And it was timeless, too, with its particular slant on the inevitable angst of the teen years. Each generation thinks it is unique in that department — but each generation is wrong. Nevertheless, each generation need its troubadours and story tellers, and director Robert Zemeckis was one of the best for those who came of age in the 1980s. (Personally, I think John Hughes was the best of that time, but Zemeckis, in spite of his apparent fondness for splashy film techniques and effects, deserves his share of recognition.)

In that sense, I guess it brought together two diverse movie audiences that almost never were attracted to the same movie — the angst–ridden teens and the geeky sci–fi fans, who might also be angst–ridden teens but were mostly written off by most in their teen world (not unlike the protagonists from "Revenge of the Nerds").

It was nostalgic for many viewers who actually remembered 1955 — and the groundbreaking rock 'n' roll that was being recorded around that time, yet it was up–to–date enough to incorporate a symbol of the more modern times — a DeLorean — to serve as the time machine.

And the cast was kind of a mix of the familiar and the unfamiliar. TV viewers (like me) who were fans of the TV series Taxi had seen Lloyd frequently as the perpetually stoned Rev. Jim who had a kind personality and a heart of gold. Thus, it probably wasn't much of a leap to accept him as the eccentric (yet personable) inventor, Doc Brown.
Doc Brown: "Tell me, Future Boy, who's president of the United States in 1985?"

Marty: "Ronald Reagan."

Doc Brown: "Ronald Reagan? The actor? Then who's vice president? Jerry Lewis? I suppose Jane Wyman is the first lady? And Jack Benny is secretary of the Treasury!"
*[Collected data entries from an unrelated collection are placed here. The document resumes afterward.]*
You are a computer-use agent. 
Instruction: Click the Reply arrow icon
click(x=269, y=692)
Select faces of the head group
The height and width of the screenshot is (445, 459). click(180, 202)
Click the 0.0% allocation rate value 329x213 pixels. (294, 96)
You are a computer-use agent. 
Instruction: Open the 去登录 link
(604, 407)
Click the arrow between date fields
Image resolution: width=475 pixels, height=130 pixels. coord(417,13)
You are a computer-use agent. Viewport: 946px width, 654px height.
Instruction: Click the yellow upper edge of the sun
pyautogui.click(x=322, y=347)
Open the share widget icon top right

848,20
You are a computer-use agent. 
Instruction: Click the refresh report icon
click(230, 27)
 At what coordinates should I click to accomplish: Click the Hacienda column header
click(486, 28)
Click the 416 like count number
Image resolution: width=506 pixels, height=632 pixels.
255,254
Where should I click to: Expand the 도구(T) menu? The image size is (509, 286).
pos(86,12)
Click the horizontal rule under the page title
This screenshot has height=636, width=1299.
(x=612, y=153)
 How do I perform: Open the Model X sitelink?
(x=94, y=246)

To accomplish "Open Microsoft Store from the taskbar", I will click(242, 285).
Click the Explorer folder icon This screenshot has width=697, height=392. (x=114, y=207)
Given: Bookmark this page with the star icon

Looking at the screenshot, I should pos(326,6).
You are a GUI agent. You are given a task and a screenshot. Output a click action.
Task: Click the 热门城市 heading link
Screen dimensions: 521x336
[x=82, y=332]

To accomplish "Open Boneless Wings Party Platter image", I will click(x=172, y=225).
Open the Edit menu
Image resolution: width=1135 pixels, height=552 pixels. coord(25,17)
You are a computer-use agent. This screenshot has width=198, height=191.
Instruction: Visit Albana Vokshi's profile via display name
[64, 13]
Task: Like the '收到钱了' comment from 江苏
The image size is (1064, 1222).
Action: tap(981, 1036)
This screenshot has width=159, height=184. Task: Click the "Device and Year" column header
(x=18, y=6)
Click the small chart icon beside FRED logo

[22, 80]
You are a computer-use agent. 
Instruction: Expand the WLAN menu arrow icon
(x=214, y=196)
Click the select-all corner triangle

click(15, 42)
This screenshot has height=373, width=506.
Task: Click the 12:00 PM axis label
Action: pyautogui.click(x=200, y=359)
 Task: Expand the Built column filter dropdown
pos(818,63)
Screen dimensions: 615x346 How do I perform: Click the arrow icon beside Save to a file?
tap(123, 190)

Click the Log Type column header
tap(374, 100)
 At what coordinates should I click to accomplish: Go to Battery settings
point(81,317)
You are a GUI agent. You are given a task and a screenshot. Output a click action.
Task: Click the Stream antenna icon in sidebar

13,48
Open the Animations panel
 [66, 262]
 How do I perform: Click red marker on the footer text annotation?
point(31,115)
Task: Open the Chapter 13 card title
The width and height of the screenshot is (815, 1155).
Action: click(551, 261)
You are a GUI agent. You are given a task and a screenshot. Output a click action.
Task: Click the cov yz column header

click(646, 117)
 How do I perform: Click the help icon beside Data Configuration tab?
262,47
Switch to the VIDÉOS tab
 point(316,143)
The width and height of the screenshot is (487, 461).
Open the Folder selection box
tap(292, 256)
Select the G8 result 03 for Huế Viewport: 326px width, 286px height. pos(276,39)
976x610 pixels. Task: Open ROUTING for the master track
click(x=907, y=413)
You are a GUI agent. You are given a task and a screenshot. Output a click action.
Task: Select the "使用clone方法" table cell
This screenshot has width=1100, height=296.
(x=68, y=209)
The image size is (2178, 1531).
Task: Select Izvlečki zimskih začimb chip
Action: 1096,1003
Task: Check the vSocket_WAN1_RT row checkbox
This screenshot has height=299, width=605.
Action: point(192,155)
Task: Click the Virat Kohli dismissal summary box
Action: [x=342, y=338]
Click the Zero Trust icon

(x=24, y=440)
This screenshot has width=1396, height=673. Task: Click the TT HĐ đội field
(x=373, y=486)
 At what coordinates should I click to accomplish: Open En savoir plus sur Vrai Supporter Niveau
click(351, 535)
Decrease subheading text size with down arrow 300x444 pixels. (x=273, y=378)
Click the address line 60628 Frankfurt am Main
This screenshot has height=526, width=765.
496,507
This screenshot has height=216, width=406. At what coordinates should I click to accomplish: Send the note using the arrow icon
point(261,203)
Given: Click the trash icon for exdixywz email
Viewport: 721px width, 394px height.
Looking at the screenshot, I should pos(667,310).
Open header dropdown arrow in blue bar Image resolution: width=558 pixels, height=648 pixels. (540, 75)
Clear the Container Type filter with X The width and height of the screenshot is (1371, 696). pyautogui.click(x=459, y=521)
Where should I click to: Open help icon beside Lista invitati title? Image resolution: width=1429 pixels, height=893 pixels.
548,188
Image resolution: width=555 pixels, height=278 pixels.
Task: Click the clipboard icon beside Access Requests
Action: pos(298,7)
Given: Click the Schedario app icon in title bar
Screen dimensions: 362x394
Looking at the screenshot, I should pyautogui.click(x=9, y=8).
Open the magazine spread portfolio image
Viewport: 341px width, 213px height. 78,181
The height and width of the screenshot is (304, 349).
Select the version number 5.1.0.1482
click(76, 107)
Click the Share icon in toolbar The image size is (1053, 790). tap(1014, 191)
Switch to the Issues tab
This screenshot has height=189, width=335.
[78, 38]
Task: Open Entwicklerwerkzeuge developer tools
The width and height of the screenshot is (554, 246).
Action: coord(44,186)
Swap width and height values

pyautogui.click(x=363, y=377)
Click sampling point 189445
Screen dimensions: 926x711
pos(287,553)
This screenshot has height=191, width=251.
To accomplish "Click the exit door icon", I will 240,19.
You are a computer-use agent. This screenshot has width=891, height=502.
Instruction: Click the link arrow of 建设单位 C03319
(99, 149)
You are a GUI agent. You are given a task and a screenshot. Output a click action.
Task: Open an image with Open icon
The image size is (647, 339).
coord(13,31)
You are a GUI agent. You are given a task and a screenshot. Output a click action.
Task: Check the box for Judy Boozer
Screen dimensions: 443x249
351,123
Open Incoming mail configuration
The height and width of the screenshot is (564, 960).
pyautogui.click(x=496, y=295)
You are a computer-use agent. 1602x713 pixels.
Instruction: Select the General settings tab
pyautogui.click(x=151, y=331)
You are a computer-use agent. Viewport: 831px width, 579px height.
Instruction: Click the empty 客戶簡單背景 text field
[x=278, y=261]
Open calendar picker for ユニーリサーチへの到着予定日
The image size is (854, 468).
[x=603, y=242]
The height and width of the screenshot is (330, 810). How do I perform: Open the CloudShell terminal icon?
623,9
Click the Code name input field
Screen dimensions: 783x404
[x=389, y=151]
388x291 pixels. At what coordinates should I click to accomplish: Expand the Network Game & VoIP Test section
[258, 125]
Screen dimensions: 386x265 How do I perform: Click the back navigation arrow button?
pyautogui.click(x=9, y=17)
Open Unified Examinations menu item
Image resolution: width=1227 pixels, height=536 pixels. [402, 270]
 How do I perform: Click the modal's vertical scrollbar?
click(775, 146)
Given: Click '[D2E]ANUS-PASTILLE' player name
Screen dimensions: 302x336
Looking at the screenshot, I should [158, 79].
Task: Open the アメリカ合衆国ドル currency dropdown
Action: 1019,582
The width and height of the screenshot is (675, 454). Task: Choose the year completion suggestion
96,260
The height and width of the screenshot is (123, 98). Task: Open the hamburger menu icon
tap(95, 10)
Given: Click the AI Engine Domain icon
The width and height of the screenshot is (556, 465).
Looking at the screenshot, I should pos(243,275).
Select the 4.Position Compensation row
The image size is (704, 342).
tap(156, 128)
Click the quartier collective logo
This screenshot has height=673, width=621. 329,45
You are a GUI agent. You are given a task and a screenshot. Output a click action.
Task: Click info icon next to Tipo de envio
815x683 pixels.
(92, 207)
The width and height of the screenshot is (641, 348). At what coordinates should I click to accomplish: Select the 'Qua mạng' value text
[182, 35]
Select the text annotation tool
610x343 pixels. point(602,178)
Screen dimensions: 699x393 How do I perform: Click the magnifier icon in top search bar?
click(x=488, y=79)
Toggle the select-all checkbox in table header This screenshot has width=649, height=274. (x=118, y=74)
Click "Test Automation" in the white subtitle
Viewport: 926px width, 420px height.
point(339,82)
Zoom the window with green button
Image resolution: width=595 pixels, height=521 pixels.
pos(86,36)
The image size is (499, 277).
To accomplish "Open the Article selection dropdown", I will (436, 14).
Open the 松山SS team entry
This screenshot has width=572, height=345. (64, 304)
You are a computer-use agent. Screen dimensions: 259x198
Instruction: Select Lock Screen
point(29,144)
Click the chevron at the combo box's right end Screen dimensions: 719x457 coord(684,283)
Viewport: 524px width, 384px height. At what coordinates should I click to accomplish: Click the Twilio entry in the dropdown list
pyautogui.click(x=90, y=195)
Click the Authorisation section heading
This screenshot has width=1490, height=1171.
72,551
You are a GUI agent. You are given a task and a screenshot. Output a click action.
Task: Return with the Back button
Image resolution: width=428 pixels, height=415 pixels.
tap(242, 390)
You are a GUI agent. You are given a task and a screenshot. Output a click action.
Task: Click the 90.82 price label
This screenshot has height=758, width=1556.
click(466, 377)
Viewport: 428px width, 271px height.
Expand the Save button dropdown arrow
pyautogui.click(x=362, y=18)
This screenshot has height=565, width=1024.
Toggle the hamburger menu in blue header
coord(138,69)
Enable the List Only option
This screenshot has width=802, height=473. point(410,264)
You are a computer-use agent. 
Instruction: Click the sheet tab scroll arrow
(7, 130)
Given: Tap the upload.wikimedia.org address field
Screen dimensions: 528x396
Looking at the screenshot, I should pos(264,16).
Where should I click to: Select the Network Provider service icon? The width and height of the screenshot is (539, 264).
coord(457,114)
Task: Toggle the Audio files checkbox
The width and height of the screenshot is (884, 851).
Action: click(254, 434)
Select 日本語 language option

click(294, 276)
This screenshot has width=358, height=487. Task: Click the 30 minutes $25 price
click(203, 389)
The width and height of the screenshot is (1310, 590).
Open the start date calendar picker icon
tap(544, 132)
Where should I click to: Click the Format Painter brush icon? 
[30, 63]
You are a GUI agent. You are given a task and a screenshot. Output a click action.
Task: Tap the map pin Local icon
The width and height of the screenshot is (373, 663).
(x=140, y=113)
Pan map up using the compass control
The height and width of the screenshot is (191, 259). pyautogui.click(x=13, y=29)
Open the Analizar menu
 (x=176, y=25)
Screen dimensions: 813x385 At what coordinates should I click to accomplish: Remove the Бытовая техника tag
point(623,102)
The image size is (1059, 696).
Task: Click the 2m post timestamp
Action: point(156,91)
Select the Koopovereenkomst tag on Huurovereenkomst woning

Likewise, many in the audience had seen Michael J. Fox in his TV series, Family Ties, for the previous three years. I'm not sure if Marty McFly had a lot in common with Alex P. Keaton, but Fox was a sure draw. Family Ties had been intended to focus on the liberal parents, not the conservative children, but the viewing audience's positive response to Fox was so strong that he became the focus instead. His popularity never seemed to be about his character.

Their castmates, though not exactly newcomers, were hardly household names. Lea Thompson (who played Fox's mother) and Crispin Glover (who played his father) had been in a few movies prior to "Back to the Future." Thomas F. Wilson (who played Biff) was appearing in only his second film.

The initial draft of the film was done in 1981, and Zemeckis and co–writer Bob Gale began trying to find a studio for their project. But they soon encountered an odd dilemma — studios rejected it for not being sexual enough, then Disney rejected it because it wasn't in keeping with Disney's image to make a film about a mother who falls in love with her son.

Eventually, after Zemeckis enjoyed considerable success with "Romancing the Stone," Universal Pictures was persuaded to take on the project. And "Back to the Future" turned out to be a worthwhile investment. It was the highest–grossing film of 1985.

But on this day a quarter of a century ago, Zemeckis was worried that it would not succeed because Fox was unable to attend the premiere. He was fulfilling his contractual obligations to Family Ties and was busy with filming that was being done in London.

Looking back on it, of course, Zemeckis need not have worried. With a gross revenue of nearly $400 million, "Back to the Future" more than covered its $19 million budget.

Still, one must wonder what Lloyd and the rest of the cast must think of DirecTV's attempt to capitalize on the film's popularity a few years ago?

I'll grant you, the product was certainly futuristic. It clearly wasn't available in 1955.

But, for that matter, it wasn't available in 1985, either. And that's where that bolt of lightning was going to send Marty McFly.

So didn't that compromise the logic of the commercial?